Be defensive with your personal information
  • Shred and destroy unwanted documents that contain personal information, including mail, unwanted credit card offers, old bills, etc. Cut up your expired or unwanted credit cards.
  • Bring your mail in daily — don’t leave mail in your mailbox. Have the post office hold your mail when you go on vacation.
  • Don’t carry your social security card or birth certificate with you. Keep them locked up in a safe place.
  • If a trustworthy group asks to use your social security number as an identifier, ask if something else may be used instead.
  • Share personal information over the phone or online only when you are certain that you know the person or business with whom you’re speaking.
  • When online, always review privacy policies, check the reputation of online organizations, and make sure your transactions are secure.
Protect your credit
  • Sign all new credit/debit cards as soon as you get them. If they are unsigned and end up lost or stolen, anyone can forge your signature on there instead.
  • Be aware and note when your monthly financial statements arrive in the mail. Notify your financial institutions if they don’t arrive when expected.
  • Carefully check your financial statement every month. If you spot suspicious activity, immediately inform your bank.
  • Take all receipts with you after all credit/debit or ATM transactions. They contain at least part of your account number.
  • Immediately report lost or stolen credit/debit cards and blank or incomplete checks.
  • Watch your credit card expiration dates. If you don’t receive a replacement card before the expiration date, call the issuer.
Create strong passwords and keep them secret
  • Create strong passwords.
  • Keep all of your passwords secret and remember them without writing them down.
  • Cover the screen with your hand when you type in your PIN at the ATM or cash register. “Shoulder surfers” will try to watch over your shoulder to steal your PIN.
Improve your computer's security
  • Keep your antivirus software and other software up-to-date to prevent hackers from stealing your personal information.

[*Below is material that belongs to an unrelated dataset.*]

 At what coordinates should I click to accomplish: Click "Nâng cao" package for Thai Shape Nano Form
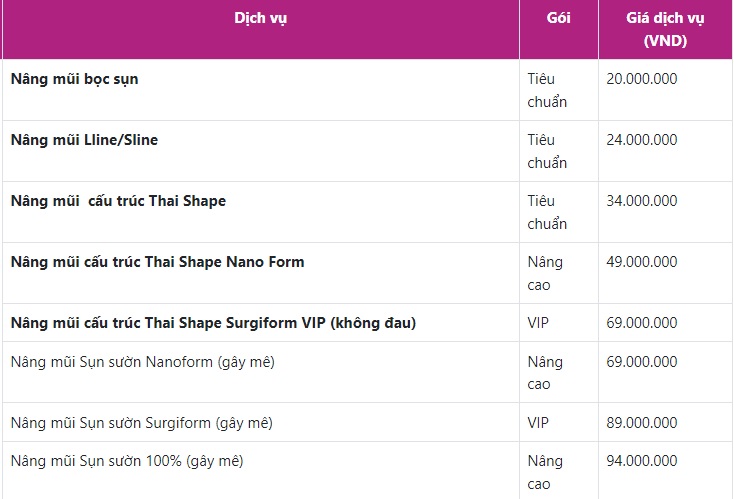click(545, 273)
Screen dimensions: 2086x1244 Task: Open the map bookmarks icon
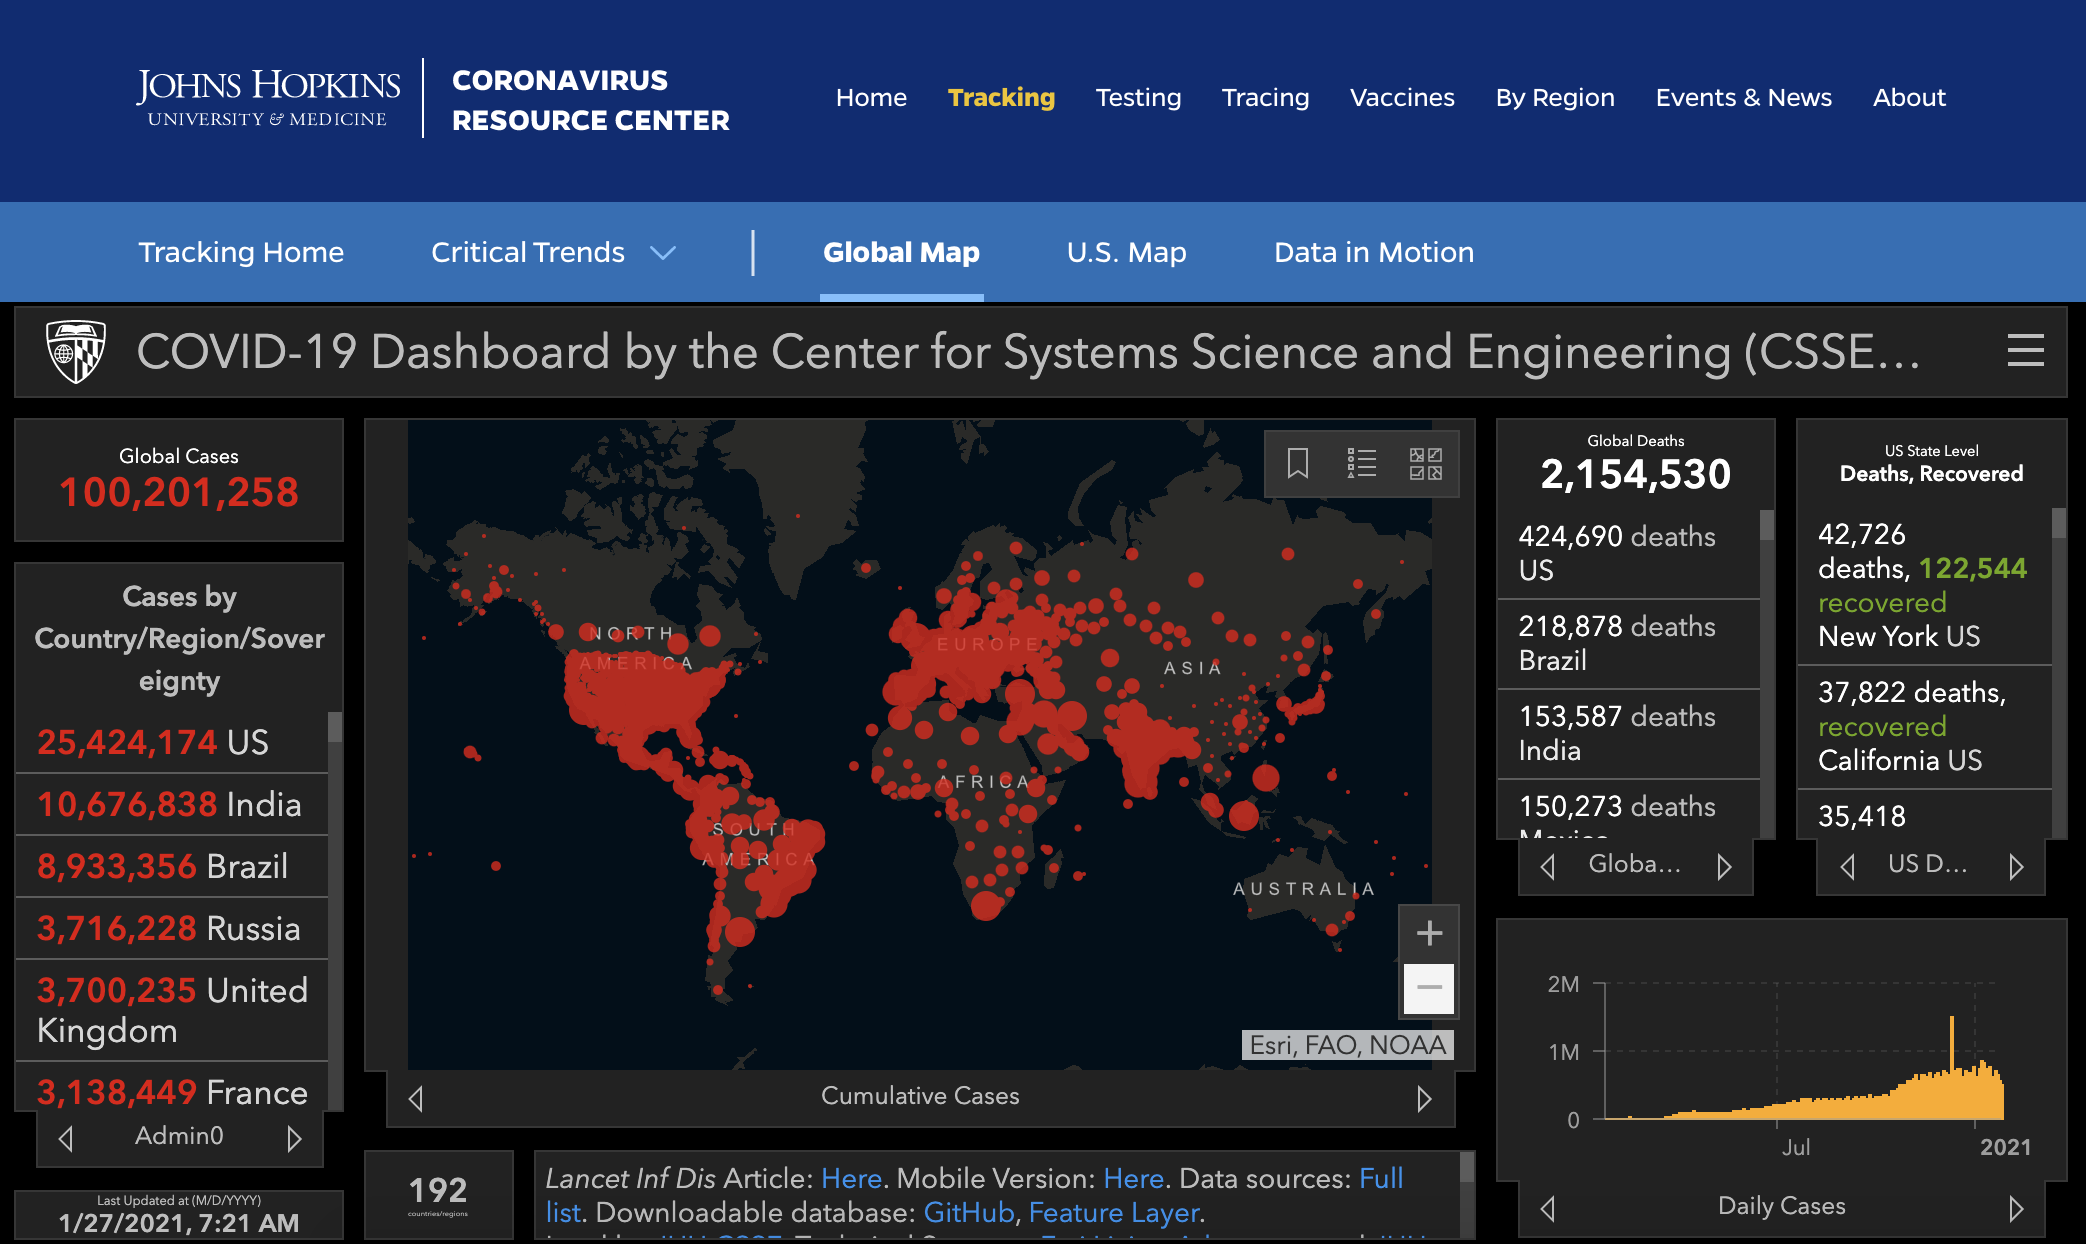coord(1298,463)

What to Do If You Think Your Identity Has Been Stolen

1. Immediately place a fraud alert on your credit reports.

  • Equifax
    Direct Line for reporting suspected fraud: 800-525-6285
    Fraud Division
    P.O. Box 740250
    Atlanta, GA 30374
    800-685-1111 / 888-766-0008
  • Experian
    Direct Line for reporting suspected fraud: 888-397-3742
    Credit Fraud Center P.O. Box 1017
    Allen, TX 75013
    888-EXPERIAN (888-397-3742)
  • Trans Union
    Direct Line for reporting suspected fraud: 800-680-7289
    Fraud Victim Assistance Department
    P.O. Box 6790
    Fullerton, CA 92634
    Phone: 800-916-8800 / 800-680-7289

2. If your Social Security Number has been stolen, contact the Social Security Administration (SSA) Fraud Hotline. The SSA can provide information on how to report the fraudulent use of your number and how to correct your earnings record.

3. Close accounts that were accessed or opened fraudulently.

  • Change the passwords on all of your accounts. Create a new, strong password — don’t reuse an old one or one that’s similar.
  • File a report with the local police.